WHAT IS EXPECTED >>
Could you print the data that follows exactly as given?

(Stored data entries)
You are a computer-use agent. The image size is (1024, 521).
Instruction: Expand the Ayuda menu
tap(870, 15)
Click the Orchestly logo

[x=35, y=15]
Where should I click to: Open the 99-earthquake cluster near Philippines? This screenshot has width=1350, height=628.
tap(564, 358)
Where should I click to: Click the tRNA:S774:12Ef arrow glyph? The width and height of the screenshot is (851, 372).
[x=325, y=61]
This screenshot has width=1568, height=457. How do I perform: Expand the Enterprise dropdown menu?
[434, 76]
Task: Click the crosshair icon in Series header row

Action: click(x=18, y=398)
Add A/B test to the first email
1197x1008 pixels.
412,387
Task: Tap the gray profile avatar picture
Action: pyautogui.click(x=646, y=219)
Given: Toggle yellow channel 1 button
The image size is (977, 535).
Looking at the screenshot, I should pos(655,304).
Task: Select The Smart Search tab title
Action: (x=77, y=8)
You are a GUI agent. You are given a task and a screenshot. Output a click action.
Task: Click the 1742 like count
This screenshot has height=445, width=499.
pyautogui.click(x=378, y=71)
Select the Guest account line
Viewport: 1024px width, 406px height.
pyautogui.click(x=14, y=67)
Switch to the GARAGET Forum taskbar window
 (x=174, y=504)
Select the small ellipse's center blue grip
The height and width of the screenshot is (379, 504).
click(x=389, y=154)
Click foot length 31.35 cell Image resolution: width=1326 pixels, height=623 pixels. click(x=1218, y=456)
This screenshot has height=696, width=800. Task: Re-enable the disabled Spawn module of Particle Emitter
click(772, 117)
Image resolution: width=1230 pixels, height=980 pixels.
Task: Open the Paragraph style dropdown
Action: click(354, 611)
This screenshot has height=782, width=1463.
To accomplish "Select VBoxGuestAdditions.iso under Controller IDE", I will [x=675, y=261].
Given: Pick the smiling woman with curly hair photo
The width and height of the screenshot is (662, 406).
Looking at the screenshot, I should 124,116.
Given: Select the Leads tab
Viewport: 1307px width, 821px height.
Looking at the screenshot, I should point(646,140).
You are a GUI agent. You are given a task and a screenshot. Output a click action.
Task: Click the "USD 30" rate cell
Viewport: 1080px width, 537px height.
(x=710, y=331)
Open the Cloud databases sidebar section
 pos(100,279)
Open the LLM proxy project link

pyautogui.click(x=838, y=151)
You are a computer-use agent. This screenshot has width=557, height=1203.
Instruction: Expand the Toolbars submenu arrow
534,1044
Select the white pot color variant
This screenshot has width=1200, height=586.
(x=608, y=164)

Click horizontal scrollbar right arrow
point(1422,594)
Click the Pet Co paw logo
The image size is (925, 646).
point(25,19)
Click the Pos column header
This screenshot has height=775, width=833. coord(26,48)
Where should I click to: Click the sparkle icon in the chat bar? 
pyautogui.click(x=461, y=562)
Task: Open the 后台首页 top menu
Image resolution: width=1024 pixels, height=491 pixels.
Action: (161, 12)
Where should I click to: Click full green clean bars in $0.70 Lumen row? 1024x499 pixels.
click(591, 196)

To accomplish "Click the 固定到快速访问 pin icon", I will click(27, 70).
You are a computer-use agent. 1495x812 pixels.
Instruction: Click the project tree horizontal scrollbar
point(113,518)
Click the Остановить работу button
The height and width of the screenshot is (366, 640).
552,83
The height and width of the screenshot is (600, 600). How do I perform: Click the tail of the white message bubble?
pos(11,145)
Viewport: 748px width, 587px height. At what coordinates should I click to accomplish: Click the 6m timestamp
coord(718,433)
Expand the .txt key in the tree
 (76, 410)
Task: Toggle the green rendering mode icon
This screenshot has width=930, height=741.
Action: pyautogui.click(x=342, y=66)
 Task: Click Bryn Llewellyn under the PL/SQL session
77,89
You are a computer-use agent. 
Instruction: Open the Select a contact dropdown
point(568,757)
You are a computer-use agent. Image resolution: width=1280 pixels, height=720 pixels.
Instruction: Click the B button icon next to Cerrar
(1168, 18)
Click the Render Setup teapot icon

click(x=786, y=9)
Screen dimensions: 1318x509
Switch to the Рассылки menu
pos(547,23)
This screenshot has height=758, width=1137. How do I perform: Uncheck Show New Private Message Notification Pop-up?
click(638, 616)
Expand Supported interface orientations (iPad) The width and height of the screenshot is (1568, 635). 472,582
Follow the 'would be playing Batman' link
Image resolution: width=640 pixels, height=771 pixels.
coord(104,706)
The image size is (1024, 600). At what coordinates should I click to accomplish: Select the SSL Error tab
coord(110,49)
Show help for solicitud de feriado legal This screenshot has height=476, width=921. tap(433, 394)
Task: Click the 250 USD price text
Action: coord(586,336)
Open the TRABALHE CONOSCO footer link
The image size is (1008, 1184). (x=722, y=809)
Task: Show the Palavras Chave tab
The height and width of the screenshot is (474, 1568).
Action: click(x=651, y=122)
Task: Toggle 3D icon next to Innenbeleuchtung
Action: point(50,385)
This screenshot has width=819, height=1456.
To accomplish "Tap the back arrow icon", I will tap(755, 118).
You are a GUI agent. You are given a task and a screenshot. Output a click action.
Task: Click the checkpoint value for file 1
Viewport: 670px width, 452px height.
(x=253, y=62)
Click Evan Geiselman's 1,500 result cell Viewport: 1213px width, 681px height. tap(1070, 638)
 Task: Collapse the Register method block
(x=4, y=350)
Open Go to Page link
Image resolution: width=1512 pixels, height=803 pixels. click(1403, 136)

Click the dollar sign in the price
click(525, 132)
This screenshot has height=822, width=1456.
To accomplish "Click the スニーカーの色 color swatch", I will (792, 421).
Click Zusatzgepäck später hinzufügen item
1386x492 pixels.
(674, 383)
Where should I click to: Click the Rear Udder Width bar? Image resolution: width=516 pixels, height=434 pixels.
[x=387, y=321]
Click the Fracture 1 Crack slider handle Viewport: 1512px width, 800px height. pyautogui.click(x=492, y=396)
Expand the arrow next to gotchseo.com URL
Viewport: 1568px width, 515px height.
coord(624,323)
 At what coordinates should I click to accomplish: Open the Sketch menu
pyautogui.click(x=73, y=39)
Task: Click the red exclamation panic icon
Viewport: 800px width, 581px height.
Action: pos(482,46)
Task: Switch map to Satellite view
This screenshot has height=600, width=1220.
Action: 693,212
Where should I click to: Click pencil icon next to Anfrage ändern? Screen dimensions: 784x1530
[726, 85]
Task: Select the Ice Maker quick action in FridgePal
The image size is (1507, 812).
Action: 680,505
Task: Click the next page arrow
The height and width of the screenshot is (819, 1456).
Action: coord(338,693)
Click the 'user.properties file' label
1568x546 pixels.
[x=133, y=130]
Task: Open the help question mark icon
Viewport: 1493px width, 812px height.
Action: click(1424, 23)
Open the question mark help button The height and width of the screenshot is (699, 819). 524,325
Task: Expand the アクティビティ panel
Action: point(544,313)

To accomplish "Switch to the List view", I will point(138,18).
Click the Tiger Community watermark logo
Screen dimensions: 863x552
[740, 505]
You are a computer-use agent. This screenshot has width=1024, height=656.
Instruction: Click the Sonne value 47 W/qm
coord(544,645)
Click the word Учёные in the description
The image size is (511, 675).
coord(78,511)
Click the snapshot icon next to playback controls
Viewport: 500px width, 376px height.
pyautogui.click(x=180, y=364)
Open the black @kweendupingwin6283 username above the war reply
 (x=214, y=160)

EXERCISE SOLUTION >>
You are a computer-use agent. The image size is (1024, 521).
Instruction: Expand the Ayuda menu
tap(870, 15)
Click the Orchestly logo

[x=35, y=15]
Where should I click to: Open the 99-earthquake cluster near Philippines? This screenshot has width=1350, height=628.
tap(564, 358)
Where should I click to: Click the tRNA:S774:12Ef arrow glyph? The width and height of the screenshot is (851, 372).
[x=325, y=61]
This screenshot has width=1568, height=457. How do I perform: Expand the Enterprise dropdown menu?
[434, 76]
Task: Click the crosshair icon in Series header row

Action: click(x=18, y=398)
Add A/B test to the first email
1197x1008 pixels.
412,387
Task: Tap the gray profile avatar picture
Action: pyautogui.click(x=646, y=219)
Given: Toggle yellow channel 1 button
The image size is (977, 535).
Looking at the screenshot, I should pos(655,304).
Task: Select The Smart Search tab title
Action: (x=77, y=8)
You are a GUI agent. You are given a task and a screenshot. Output a click action.
Task: Click the 1742 like count
This screenshot has height=445, width=499.
pyautogui.click(x=378, y=71)
Select the Guest account line
Viewport: 1024px width, 406px height.
pyautogui.click(x=14, y=67)
Switch to the GARAGET Forum taskbar window
 (x=174, y=504)
Select the small ellipse's center blue grip
The height and width of the screenshot is (379, 504).
click(x=389, y=154)
Click foot length 31.35 cell Image resolution: width=1326 pixels, height=623 pixels. click(x=1218, y=456)
This screenshot has height=696, width=800. Task: Re-enable the disabled Spawn module of Particle Emitter
click(772, 117)
Image resolution: width=1230 pixels, height=980 pixels.
Task: Open the Paragraph style dropdown
Action: click(354, 611)
This screenshot has height=782, width=1463.
To accomplish "Select VBoxGuestAdditions.iso under Controller IDE", I will [x=675, y=261].
Given: Pick the smiling woman with curly hair photo
The width and height of the screenshot is (662, 406).
Looking at the screenshot, I should 124,116.
Given: Select the Leads tab
Viewport: 1307px width, 821px height.
Looking at the screenshot, I should point(646,140).
You are a GUI agent. You are given a task and a screenshot. Output a click action.
Task: Click the "USD 30" rate cell
Viewport: 1080px width, 537px height.
(x=710, y=331)
Open the Cloud databases sidebar section
 pos(100,279)
Open the LLM proxy project link

pyautogui.click(x=838, y=151)
You are a computer-use agent. This screenshot has width=557, height=1203.
Instruction: Expand the Toolbars submenu arrow
534,1044
Select the white pot color variant
This screenshot has width=1200, height=586.
(x=608, y=164)

Click horizontal scrollbar right arrow
point(1422,594)
Click the Pet Co paw logo
The image size is (925, 646).
point(25,19)
Click the Pos column header
This screenshot has height=775, width=833. coord(26,48)
Where should I click to: Click the sparkle icon in the chat bar? 
pyautogui.click(x=461, y=562)
Task: Open the 后台首页 top menu
Image resolution: width=1024 pixels, height=491 pixels.
Action: (161, 12)
Where should I click to: Click full green clean bars in $0.70 Lumen row? 1024x499 pixels.
click(591, 196)

To accomplish "Click the 固定到快速访问 pin icon", I will click(27, 70).
You are a computer-use agent. 1495x812 pixels.
Instruction: Click the project tree horizontal scrollbar
point(113,518)
Click the Остановить работу button
The height and width of the screenshot is (366, 640).
552,83
The height and width of the screenshot is (600, 600). How do I perform: Click the tail of the white message bubble?
pos(11,145)
Viewport: 748px width, 587px height. At what coordinates should I click to accomplish: Click the 6m timestamp
coord(718,433)
Expand the .txt key in the tree
 (76, 410)
Task: Toggle the green rendering mode icon
This screenshot has width=930, height=741.
Action: pyautogui.click(x=342, y=66)
 Task: Click Bryn Llewellyn under the PL/SQL session
77,89
You are a computer-use agent. 
Instruction: Open the Select a contact dropdown
point(568,757)
You are a computer-use agent. Image resolution: width=1280 pixels, height=720 pixels.
Instruction: Click the B button icon next to Cerrar
(1168, 18)
Click the Render Setup teapot icon

click(x=786, y=9)
Screen dimensions: 1318x509
Switch to the Рассылки menu
pos(547,23)
This screenshot has height=758, width=1137. How do I perform: Uncheck Show New Private Message Notification Pop-up?
click(638, 616)
Expand Supported interface orientations (iPad) The width and height of the screenshot is (1568, 635). 472,582
Follow the 'would be playing Batman' link
Image resolution: width=640 pixels, height=771 pixels.
coord(104,706)
The image size is (1024, 600). At what coordinates should I click to accomplish: Select the SSL Error tab
coord(110,49)
Show help for solicitud de feriado legal This screenshot has height=476, width=921. tap(433, 394)
Task: Click the 250 USD price text
Action: coord(586,336)
Open the TRABALHE CONOSCO footer link
The image size is (1008, 1184). (x=722, y=809)
Task: Show the Palavras Chave tab
The height and width of the screenshot is (474, 1568).
Action: click(x=651, y=122)
Task: Toggle 3D icon next to Innenbeleuchtung
Action: point(50,385)
This screenshot has width=819, height=1456.
To accomplish "Tap the back arrow icon", I will tap(755, 118).
You are a GUI agent. You are given a task and a screenshot. Output a click action.
Task: Click the checkpoint value for file 1
Viewport: 670px width, 452px height.
(x=253, y=62)
Click Evan Geiselman's 1,500 result cell Viewport: 1213px width, 681px height. tap(1070, 638)
 Task: Collapse the Register method block
(x=4, y=350)
Open Go to Page link
Image resolution: width=1512 pixels, height=803 pixels. click(1403, 136)

Click the dollar sign in the price
click(525, 132)
This screenshot has height=822, width=1456.
To accomplish "Click the スニーカーの色 color swatch", I will (792, 421).
Click Zusatzgepäck später hinzufügen item
1386x492 pixels.
(674, 383)
Where should I click to: Click the Rear Udder Width bar? Image resolution: width=516 pixels, height=434 pixels.
[x=387, y=321]
Click the Fracture 1 Crack slider handle Viewport: 1512px width, 800px height. pyautogui.click(x=492, y=396)
Expand the arrow next to gotchseo.com URL
Viewport: 1568px width, 515px height.
coord(624,323)
 At what coordinates should I click to accomplish: Open the Sketch menu
pyautogui.click(x=73, y=39)
Task: Click the red exclamation panic icon
Viewport: 800px width, 581px height.
Action: pos(482,46)
Task: Switch map to Satellite view
This screenshot has height=600, width=1220.
Action: 693,212
Where should I click to: Click pencil icon next to Anfrage ändern? Screen dimensions: 784x1530
[726, 85]
Task: Select the Ice Maker quick action in FridgePal
The image size is (1507, 812).
Action: 680,505
Task: Click the next page arrow
The height and width of the screenshot is (819, 1456).
Action: coord(338,693)
Click the 'user.properties file' label
1568x546 pixels.
[x=133, y=130]
Task: Open the help question mark icon
Viewport: 1493px width, 812px height.
Action: click(1424, 23)
Open the question mark help button The height and width of the screenshot is (699, 819). 524,325
Task: Expand the アクティビティ panel
Action: point(544,313)

To accomplish "Switch to the List view", I will point(138,18).
Click the Tiger Community watermark logo
Screen dimensions: 863x552
[740, 505]
You are a computer-use agent. This screenshot has width=1024, height=656.
Instruction: Click the Sonne value 47 W/qm
coord(544,645)
Click the word Учёные in the description
The image size is (511, 675).
coord(78,511)
Click the snapshot icon next to playback controls
Viewport: 500px width, 376px height.
pyautogui.click(x=180, y=364)
Open the black @kweendupingwin6283 username above the war reply
 (x=214, y=160)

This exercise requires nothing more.